RECORDS FOR THIS TASK Start Marker

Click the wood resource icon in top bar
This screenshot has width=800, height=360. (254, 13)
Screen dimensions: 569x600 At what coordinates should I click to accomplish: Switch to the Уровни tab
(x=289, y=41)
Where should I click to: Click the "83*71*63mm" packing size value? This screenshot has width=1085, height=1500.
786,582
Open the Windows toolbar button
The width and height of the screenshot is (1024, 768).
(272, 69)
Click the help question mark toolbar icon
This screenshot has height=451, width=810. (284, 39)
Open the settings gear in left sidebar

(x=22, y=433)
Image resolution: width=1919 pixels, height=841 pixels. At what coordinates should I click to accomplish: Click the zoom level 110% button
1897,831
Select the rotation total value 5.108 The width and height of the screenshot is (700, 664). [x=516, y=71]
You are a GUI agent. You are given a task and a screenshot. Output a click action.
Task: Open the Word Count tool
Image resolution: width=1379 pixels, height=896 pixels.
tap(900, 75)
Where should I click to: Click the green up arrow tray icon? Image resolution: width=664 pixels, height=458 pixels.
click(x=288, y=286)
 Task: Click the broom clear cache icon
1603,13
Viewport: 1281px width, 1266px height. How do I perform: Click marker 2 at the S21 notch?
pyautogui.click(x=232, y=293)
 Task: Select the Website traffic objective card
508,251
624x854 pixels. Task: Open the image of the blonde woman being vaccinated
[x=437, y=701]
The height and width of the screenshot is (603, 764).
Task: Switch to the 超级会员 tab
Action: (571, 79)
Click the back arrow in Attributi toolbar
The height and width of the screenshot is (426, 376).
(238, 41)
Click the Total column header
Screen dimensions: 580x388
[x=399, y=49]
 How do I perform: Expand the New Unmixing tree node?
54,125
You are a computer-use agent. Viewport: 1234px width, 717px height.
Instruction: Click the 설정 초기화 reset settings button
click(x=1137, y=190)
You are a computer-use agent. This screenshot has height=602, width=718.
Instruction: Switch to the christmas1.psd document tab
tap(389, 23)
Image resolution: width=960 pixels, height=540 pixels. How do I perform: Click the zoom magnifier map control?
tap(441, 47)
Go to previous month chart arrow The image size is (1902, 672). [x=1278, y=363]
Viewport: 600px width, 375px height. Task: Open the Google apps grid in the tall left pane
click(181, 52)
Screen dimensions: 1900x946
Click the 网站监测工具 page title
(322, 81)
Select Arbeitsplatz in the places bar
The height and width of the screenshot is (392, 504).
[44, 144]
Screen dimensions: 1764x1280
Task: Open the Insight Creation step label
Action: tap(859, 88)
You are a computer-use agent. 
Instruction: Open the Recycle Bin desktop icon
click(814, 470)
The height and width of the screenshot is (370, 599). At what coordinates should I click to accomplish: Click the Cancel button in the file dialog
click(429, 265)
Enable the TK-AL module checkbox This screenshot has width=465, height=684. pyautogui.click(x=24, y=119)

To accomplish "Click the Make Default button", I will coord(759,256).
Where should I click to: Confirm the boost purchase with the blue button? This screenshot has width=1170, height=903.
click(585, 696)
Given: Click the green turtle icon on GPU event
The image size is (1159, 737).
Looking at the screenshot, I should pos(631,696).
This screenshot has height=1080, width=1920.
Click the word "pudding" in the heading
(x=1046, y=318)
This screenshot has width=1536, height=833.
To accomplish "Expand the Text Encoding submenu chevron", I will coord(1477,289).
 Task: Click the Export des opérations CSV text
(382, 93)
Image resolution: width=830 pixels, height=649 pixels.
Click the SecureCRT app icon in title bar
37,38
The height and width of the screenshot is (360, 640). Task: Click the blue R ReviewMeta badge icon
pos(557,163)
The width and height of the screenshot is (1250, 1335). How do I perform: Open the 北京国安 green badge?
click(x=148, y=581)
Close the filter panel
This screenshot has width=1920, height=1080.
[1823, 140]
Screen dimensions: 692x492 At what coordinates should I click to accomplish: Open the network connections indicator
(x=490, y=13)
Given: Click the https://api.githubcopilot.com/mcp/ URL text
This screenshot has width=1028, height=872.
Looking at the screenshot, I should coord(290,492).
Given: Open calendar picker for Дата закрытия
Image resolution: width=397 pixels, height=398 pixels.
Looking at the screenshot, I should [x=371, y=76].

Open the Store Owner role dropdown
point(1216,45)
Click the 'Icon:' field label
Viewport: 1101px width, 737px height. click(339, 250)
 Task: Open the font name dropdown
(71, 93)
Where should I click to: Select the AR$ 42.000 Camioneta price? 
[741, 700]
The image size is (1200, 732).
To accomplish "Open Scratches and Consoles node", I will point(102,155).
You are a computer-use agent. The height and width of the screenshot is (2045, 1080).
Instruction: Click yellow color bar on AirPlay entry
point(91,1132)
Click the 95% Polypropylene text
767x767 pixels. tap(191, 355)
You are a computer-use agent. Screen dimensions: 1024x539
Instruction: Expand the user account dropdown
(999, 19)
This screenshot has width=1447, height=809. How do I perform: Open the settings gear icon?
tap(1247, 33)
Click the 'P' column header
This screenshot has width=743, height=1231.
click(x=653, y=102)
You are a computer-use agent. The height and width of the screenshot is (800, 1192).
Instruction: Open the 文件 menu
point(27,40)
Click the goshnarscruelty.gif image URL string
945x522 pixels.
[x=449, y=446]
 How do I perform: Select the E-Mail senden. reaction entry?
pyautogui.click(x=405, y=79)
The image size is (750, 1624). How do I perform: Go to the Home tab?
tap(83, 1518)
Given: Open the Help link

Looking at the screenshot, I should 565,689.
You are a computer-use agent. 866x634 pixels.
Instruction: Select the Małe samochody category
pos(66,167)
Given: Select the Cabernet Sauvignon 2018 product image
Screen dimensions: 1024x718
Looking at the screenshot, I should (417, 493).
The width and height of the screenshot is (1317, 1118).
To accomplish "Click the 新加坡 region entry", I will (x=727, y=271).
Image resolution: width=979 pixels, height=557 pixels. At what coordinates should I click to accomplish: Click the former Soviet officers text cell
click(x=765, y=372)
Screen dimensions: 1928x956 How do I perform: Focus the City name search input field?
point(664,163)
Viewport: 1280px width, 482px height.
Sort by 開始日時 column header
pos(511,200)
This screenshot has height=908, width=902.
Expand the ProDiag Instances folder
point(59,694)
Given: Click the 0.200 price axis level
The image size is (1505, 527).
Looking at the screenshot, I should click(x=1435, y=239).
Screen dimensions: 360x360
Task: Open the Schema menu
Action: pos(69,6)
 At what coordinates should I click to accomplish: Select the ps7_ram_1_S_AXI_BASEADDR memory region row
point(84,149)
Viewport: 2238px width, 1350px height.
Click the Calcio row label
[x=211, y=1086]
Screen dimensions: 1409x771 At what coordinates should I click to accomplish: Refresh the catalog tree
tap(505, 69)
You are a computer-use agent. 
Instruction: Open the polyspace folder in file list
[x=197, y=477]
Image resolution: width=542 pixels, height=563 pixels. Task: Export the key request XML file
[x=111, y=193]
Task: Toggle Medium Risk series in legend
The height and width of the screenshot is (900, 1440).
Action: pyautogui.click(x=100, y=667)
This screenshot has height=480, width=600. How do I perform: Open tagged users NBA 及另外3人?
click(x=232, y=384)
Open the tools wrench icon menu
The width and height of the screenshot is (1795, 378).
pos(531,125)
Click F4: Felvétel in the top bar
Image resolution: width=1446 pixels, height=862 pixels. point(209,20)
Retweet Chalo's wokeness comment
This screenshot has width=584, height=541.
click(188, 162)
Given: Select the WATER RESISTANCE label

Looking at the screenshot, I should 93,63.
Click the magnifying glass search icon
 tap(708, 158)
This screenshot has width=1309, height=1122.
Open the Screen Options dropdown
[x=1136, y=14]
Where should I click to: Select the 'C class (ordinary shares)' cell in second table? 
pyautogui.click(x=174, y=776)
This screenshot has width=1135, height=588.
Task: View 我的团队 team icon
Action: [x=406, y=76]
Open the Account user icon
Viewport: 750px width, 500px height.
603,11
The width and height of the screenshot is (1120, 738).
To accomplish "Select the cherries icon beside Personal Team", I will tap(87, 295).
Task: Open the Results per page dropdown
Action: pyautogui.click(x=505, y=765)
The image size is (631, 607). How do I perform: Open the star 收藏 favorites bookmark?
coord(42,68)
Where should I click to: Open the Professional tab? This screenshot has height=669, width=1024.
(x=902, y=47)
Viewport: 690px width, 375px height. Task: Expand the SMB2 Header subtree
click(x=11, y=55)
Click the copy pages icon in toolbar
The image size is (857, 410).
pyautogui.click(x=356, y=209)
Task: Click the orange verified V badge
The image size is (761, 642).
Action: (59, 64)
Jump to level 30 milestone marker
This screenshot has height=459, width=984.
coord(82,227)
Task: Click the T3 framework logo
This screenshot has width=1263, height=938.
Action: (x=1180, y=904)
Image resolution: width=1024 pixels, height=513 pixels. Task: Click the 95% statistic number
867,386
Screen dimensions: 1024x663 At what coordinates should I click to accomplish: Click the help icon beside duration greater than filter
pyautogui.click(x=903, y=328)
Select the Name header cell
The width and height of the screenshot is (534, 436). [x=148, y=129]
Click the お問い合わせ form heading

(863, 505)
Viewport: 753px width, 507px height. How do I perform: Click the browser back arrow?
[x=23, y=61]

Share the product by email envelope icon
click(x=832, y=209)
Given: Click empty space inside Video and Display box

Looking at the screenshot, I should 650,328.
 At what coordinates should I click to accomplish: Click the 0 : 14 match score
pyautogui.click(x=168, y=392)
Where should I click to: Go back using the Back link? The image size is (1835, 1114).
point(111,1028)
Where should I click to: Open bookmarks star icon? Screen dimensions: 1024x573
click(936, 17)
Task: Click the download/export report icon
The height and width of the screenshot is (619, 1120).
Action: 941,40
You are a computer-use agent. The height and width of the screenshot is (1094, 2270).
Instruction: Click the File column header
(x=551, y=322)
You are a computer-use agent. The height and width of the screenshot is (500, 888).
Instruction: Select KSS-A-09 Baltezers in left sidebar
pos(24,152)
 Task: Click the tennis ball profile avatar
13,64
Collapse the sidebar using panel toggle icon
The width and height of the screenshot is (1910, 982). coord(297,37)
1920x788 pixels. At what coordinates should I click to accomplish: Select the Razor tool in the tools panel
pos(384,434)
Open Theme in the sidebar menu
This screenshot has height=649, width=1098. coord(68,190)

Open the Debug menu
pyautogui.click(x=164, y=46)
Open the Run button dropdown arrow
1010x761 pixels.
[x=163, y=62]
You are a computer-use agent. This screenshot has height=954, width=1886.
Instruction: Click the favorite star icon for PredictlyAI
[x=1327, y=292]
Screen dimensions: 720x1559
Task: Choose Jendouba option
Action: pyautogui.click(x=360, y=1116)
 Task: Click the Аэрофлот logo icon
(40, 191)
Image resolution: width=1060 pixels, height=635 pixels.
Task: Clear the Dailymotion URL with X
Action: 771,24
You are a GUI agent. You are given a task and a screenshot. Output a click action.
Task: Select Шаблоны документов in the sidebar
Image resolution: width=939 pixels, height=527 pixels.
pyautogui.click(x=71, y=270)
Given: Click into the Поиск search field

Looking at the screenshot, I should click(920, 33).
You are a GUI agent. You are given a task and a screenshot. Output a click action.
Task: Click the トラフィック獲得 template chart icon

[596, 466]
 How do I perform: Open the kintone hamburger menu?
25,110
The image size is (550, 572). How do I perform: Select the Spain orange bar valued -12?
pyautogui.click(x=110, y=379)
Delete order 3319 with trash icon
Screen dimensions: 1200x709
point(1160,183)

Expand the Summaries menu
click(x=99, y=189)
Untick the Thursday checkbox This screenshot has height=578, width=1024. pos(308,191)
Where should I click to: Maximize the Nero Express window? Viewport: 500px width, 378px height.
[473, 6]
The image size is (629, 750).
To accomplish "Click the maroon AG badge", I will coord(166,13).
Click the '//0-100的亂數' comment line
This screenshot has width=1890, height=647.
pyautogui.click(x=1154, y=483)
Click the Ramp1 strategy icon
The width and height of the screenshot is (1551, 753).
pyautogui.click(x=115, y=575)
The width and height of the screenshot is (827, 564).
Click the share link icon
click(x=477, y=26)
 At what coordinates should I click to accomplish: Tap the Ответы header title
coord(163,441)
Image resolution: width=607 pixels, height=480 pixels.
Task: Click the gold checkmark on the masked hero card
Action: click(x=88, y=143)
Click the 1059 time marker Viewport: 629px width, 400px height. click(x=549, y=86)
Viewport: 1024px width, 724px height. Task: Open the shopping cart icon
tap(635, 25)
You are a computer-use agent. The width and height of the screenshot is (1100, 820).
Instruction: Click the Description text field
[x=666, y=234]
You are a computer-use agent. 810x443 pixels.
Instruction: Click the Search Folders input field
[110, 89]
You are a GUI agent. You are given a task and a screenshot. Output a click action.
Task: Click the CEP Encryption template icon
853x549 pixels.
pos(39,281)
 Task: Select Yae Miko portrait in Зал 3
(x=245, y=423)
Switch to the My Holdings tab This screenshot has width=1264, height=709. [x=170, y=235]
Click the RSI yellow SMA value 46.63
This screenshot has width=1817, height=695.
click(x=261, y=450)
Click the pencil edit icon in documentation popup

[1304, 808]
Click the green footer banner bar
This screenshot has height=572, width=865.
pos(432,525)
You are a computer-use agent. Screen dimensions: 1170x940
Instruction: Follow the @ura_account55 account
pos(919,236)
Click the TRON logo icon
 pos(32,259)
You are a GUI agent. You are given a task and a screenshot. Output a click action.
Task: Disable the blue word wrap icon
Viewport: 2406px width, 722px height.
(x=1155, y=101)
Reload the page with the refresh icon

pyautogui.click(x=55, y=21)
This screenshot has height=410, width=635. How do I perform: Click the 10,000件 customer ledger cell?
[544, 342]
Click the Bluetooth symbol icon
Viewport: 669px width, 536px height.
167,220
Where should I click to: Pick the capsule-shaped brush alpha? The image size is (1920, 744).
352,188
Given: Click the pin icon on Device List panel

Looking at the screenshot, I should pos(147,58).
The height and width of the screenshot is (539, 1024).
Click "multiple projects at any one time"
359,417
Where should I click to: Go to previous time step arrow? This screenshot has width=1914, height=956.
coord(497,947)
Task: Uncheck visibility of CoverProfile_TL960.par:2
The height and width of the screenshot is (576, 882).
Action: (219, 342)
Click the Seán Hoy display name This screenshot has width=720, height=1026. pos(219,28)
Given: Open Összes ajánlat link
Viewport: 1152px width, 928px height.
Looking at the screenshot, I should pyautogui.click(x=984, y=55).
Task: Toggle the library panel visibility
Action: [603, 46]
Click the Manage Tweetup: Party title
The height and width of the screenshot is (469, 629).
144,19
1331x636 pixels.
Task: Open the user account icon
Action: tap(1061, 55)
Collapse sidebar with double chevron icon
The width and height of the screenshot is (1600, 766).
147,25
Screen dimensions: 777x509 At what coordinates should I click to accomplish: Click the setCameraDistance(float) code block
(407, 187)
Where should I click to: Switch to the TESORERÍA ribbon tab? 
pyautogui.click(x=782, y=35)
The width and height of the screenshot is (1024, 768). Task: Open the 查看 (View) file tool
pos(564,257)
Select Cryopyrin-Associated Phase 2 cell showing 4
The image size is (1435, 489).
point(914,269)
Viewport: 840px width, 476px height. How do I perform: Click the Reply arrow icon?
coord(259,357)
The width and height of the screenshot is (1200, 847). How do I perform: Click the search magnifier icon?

RECORDS FOR THIS TASK End Marker

Scan the listing above and identify each line holding the string "chevron"; copy every such line.

To accomplish "Expand the Text Encoding submenu chevron", I will coord(1477,289).
Collapse sidebar with double chevron icon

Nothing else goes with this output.